The only thing that could be a bit misleading is that .samples() doesn't return the actual number of samples, but number of samples per channel.
Looking at the source code (ugen_xxx.cpp - row 770) I found the documentation for .samples() says:

"Total number of sample in frames in the file"

Thus what .samples() returns is technically correct, but I'm wondering couldn't this be a bit confusing? Maybe not and I should have just checked that out.
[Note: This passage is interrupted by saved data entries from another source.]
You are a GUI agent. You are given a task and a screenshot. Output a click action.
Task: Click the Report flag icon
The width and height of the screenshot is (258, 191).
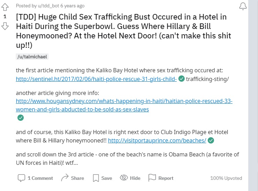pos(152,178)
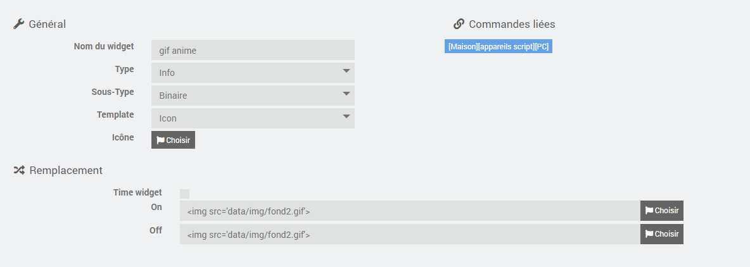Click Choisir button for the On replacement

click(x=662, y=211)
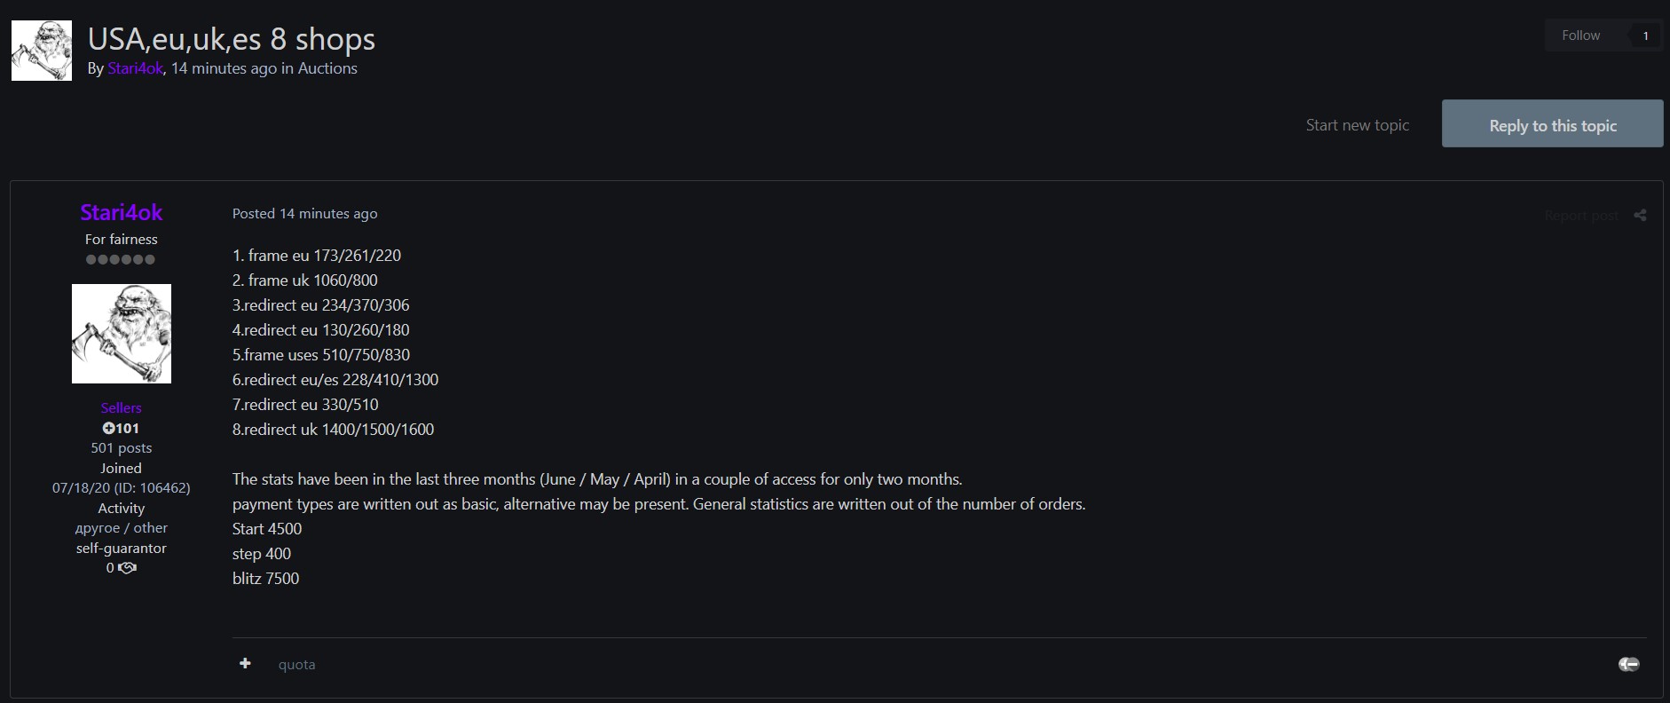
Task: Click the Stari4ok username in the post sidebar
Action: (122, 212)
Might be one for the SndBuf example.

Cheers,

Mario


On 16/06/2021 17:03, Dana Batali wrote:
Hi Mario , I’m not at my computer right now, but wonder if you’ve tried SndBuf2?

On Wed, Jun 16, 2021 at 8:57 AM mario buoninfante <mario.buoninfante@gmail.com> wrote:
Hi,

I'm working on an algorithm that requires accessing samples from a
stereo file and am using SndBuf to achieve that.
I was expecting that to work so that samples were returned in "frames",
for example:

'''

buffer.valueAt(0) = sample 0 on left channel

buffer.valueAt(1) = sample 0 on right channel

buffer.valueAt(2) = sample 1 on left channel

buffer.valueAt(3) = sample 1 on right channel

...

'''

but that doesn't seem to be the case.

Also SndBuf.samples() always returns the same amount of samples,
regardless the file being mono or stereo (the size matches the time in
msec, so it seems that reports the size of a single channel).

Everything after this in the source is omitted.